Abstract
Collaborating with others during recall shapes both group and individual memories. Individuals contribute less when recalling in groups than when recalling alone, a phenomenon called collaborative inhibition. In contrast, collaboration improves post-collaborative individual memory by providing re-exposure to information that would have been otherwise forgotten. Collaboration also influences collective memory—the overlap in post-collaborative memory among group members. We examined the role of group configuration on such transmission of memory by varying group configuration across repeated recalls. Participants (N = 162) studied words and completed three recall sessions in one of three conditions (N = 54/condition): Individual–Individual–Individual (Control), Collaborative–Collaborative (Identical group)–Individual and Collaborative–Collaborative (Reconfigured group)–Individual. Collaborative inhibition occurred in both the Identical and Reconfigured groups during the first recall but disappeared in the Reconfigured groups during the second recall. Post-collaborative individual memory was greater following Reconfigured than Identical group collaboration. This pattern reversed for collective memories; repeated collaboration increased overlap in the remembered and forgotten items in Identical groups compared to Reconfigured groups. Finally, Reconfigured groups provided a quantifiable index of the influence of distal partners (i.e., no direct collaboration involved) on post-collaborative individual memory. We conclude that group configuration has powerful consequences on the amount, the similarity and the variety of memory representations.
Notes
1 Post-collaborative memory can also be affected by contagion of memory errors and, conversely, the pruning of memory errors that occur during collaboration (Rajaram & Pereira-Pasarin, Citation2010, for a fuller treatment of multiple mechanisms). A discussion of these mechanisms is beyond the scope of the present paradigm and thus is not included here.
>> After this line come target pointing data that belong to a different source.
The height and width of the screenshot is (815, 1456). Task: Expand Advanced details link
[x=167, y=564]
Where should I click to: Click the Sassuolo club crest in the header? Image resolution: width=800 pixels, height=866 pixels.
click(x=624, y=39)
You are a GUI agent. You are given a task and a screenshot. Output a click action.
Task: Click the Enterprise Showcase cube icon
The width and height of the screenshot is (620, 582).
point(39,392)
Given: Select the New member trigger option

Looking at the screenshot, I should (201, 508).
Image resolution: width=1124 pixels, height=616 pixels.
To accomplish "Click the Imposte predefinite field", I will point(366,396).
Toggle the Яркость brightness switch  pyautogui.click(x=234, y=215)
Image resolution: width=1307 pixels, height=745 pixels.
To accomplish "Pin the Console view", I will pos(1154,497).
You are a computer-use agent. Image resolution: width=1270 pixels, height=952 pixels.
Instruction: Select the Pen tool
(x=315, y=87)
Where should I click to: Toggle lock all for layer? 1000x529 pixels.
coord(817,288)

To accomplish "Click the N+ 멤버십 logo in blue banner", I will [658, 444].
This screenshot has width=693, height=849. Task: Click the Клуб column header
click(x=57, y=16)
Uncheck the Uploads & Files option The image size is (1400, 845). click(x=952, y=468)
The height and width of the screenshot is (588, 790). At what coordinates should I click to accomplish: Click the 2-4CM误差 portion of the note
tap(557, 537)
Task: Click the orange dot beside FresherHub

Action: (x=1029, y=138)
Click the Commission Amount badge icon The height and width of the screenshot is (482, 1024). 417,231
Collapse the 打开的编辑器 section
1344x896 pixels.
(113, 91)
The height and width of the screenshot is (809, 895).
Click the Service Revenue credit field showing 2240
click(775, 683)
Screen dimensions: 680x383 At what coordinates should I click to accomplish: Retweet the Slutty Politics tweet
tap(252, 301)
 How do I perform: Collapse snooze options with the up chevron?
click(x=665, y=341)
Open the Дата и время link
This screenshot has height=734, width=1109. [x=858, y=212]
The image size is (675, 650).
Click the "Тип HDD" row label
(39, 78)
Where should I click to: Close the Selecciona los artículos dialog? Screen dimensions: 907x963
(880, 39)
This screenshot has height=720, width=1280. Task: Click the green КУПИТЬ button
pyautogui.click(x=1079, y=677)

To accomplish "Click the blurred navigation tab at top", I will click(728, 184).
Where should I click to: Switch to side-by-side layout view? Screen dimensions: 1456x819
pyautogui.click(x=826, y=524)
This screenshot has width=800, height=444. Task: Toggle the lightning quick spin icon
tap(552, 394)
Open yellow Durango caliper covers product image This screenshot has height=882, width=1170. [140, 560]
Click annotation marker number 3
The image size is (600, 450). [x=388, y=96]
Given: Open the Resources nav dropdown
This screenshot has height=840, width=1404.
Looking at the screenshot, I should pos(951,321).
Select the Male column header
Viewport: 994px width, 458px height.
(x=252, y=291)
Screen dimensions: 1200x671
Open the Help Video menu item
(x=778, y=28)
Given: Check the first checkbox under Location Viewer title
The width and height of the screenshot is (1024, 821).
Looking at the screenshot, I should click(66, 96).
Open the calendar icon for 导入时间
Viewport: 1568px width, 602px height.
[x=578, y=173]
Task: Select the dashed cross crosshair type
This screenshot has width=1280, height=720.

2 The variety was separately quantified using the audio-recorded data collected during every collaborative recall session. We examined the proportions of items recalled by other group members (i.e., re-exposure) during the first and second collaborative sessions of CCI and CRI conditions. As expected, the re-exposure was not different between CCI (M = .34, SE = .01) and CRI (M = .33, SE = .01) during Recall 1, t (88) = 1.01, SE = .02, p = .32, but significantly higher for CRI (M = .44, SE = .01) than for CCI (M = .39, SE = .01) during Recall 2, t (88) = 3.62, SE = .02, p < .001, d = .78.
3 For the CRI condition, the data needed for this analysis were available for 12 triads. The findings reported using unequal sample size analyses were replicated even when using 12 triads in both conditions.